Selected text:
>>>>>
The other is that I've been meaning to move the first two lessons of Chapter 13 -- namely 13-1 on the Logic of Making Conclusions and 13-2 on Negations -- up to Chapter 2. Dropping Lessons 2-3 leaves a hole right in the middle of Chapter 2, and conveniently, 13-1 and 13-2 fit here. Indeed, 13-1 on Making Conclusions makes perfect sense right after Lesson 2-2 on If-then Statements.
I'm not sure whether I necessarily like all of this chapter-jumping. I already knew going in that I would be presenting the chapters in a different order from the U of Chicago -- and one purpose of posting lessons to the blog is so that I'm not bound by the U of Chicago order. Still, jumping from Chapter 2, one of the earliest chapters, to 13, one of the latest, seems a bit extreme.
But here's the thing -- the U of Chicago text is an outlier in waiting until Chapter 13 to introduce the students to logic. The only other text I know of that waits as late as Chapter 13 to introduce logic is Michael Serra's Discovering Geometry -- but of course the Serra text doesn't teach two-column proofs until late in the text. My first edition copy of Serra teaches converses, inverses, and contrapositives (the content of U of Chicago 13-2) in Lesson 14.6 -- the modern editions of Serra may teach it either in Chapter 13 or not at all.
<<<<<
Data for analysis:
>>>>>
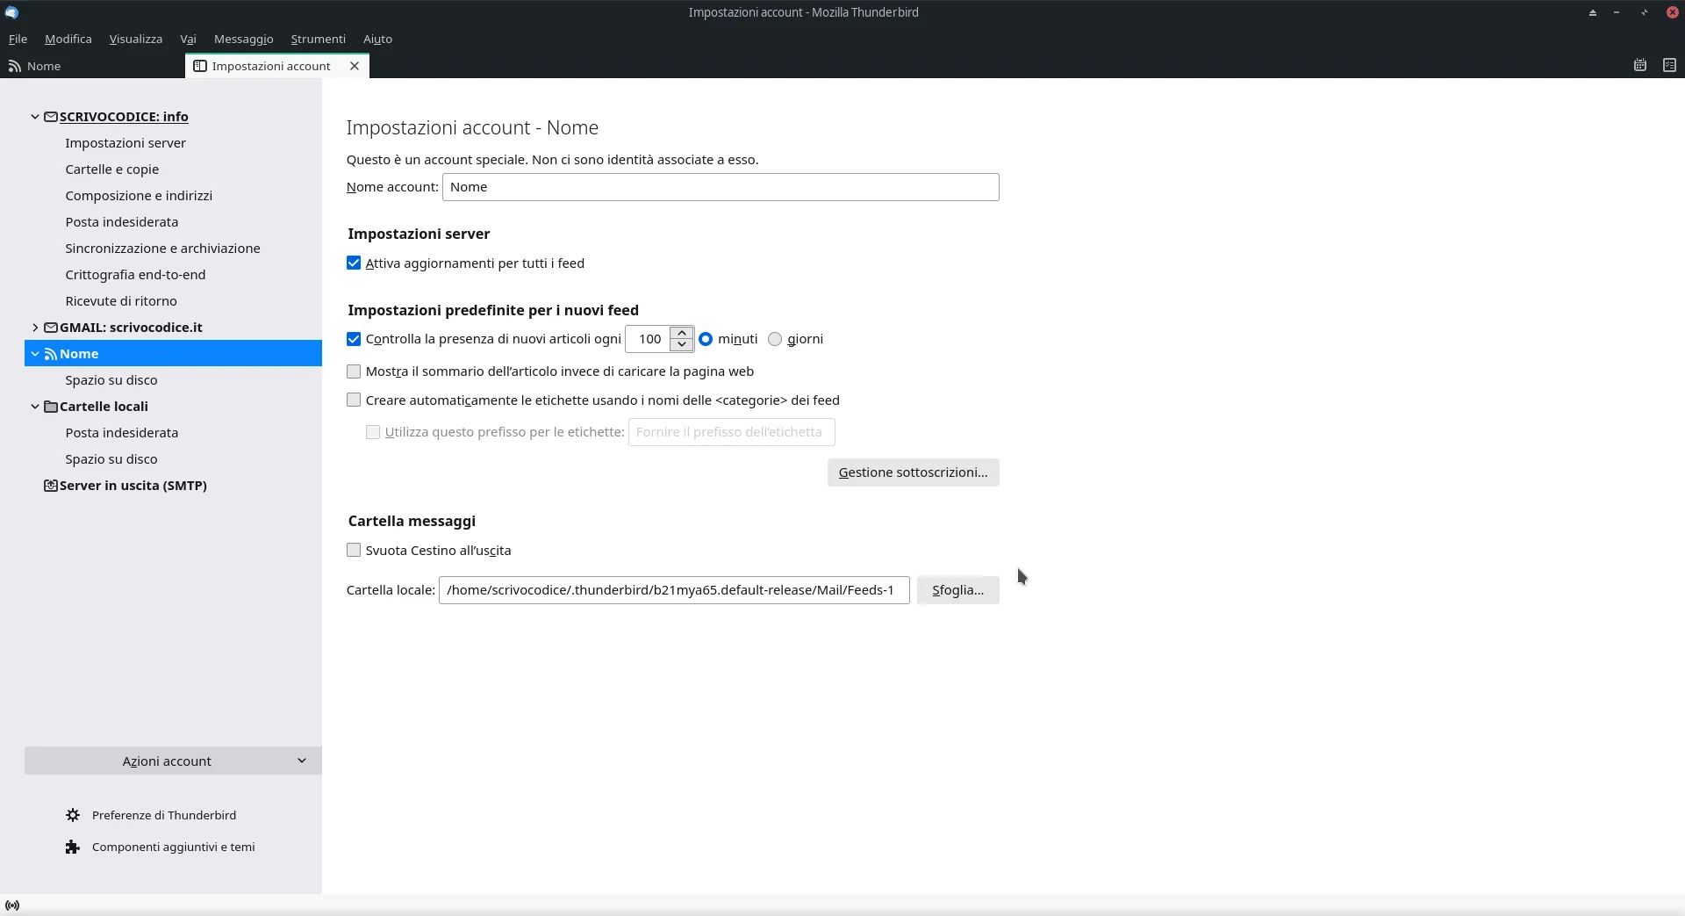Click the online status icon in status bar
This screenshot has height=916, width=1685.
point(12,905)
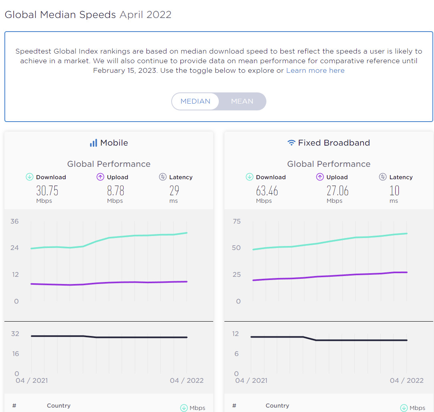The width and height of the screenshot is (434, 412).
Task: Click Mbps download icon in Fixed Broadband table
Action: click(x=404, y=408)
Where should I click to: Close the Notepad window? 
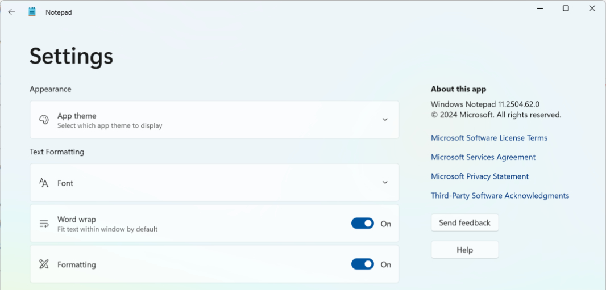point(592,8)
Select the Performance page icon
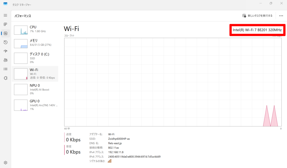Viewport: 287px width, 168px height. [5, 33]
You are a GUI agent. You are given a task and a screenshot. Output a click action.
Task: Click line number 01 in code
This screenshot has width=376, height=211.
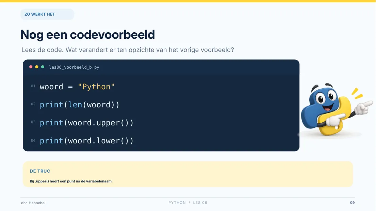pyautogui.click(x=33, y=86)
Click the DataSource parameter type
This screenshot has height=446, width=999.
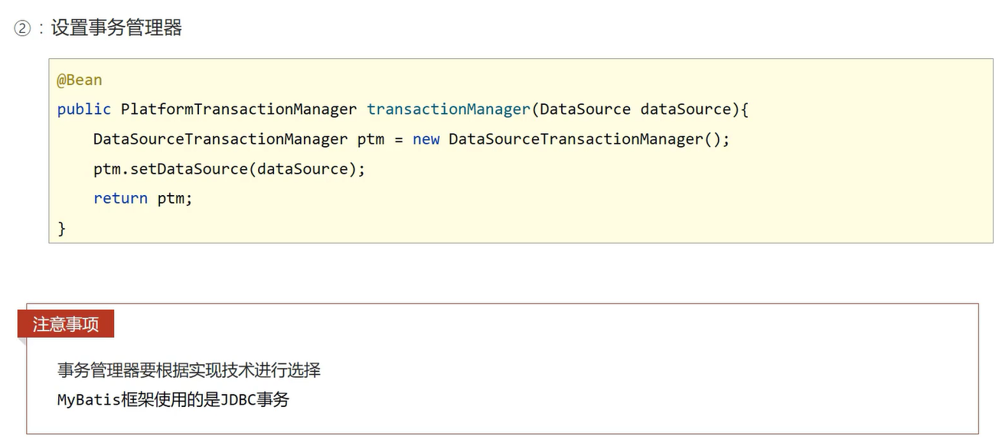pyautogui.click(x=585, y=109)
<<<<<
>>>>>
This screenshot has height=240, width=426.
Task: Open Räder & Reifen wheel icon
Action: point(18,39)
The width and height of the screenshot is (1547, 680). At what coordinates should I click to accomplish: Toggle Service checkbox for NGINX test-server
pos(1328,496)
<<<<<
Tasks for this exercise:
A) Please rewrite the paragraph of the geometry lesson post that begins "But here's the thing" more briefly, keeping its main facts.
B) Write out the part of the geometry lesson post that opens with the words "I'm not sure" and closes with "a bit extreme.".
C) Extend the geometry lesson post beyond its final sentence.

Activity answers:
A) Introducing logic as late as Chapter 13 makes the U of Chicago text an outlier. The only other text known to wait that long is Michael Serra's Discovering Geometry, which also holds off on two-column proofs until late. The first edition of Serra teaches converses, inverses, and contrapositives (the content of U of Chicago 13-2) in Lesson 14.6. Modern editions may teach them in Chapter 13 or not at all.

B)
I'm not sure whether I necessarily like all of this chapter-jumping. I already knew going in that I would be presenting the chapters in a different order from the U of Chicago -- and one purpose of posting lessons to the blog is so that I'm not bound by the U of Chicago order. Still, jumping from Chapter 2, one of the earliest chapters, to 13, one of the latest, seems a bit extreme.

C)
On the other hand, most texts present this material in Chapter 2. Indeed, Dr. Franklin Mason's text teaches the content of U of Chicago 13-2 in his Lesson 2.3. So an argument could be made that I'm not actually jumping from Chapter 2 to 13 -- instead, I'm actually teaching the correctly numbered Lesson 2-3 (after yesterday's 2-2) after all, albeit in Dr. M's text instead of the U of Chicago!
So here's the plan -- I will post both my 2-3 and my 13-1/13-2 from last year. Recall that I'm not leaving Chapter 13 intact this year (just as Chapter 3 is already broken up). Chapter 13 is best divided up, with Lessons 13-1 and 13-2 included here with the logic of Chapter 2, Lesson 13-5 included with the circles of Chapter 15, and Lesson 13-7 included with the inequalities that are spread throughout the U of Chicago text (including Lessons 1-9 and 7-8).
The only change I had to make is that the Lesson 13-1/13-2 worksheet, because it was originally intended for Chapter 13, mentions information from Chapters 3 to 7. Even the reference to "acute angles" goes back to Chapter 3 -- so students following the blog lessons still haven't actually defined angle or any type of angle. But they should be able to find the negations and converses without knowing the definition of "acute angle." Still, there were two questions on parallelograms that I had to throw out. So that worksheet now has two fewer questions.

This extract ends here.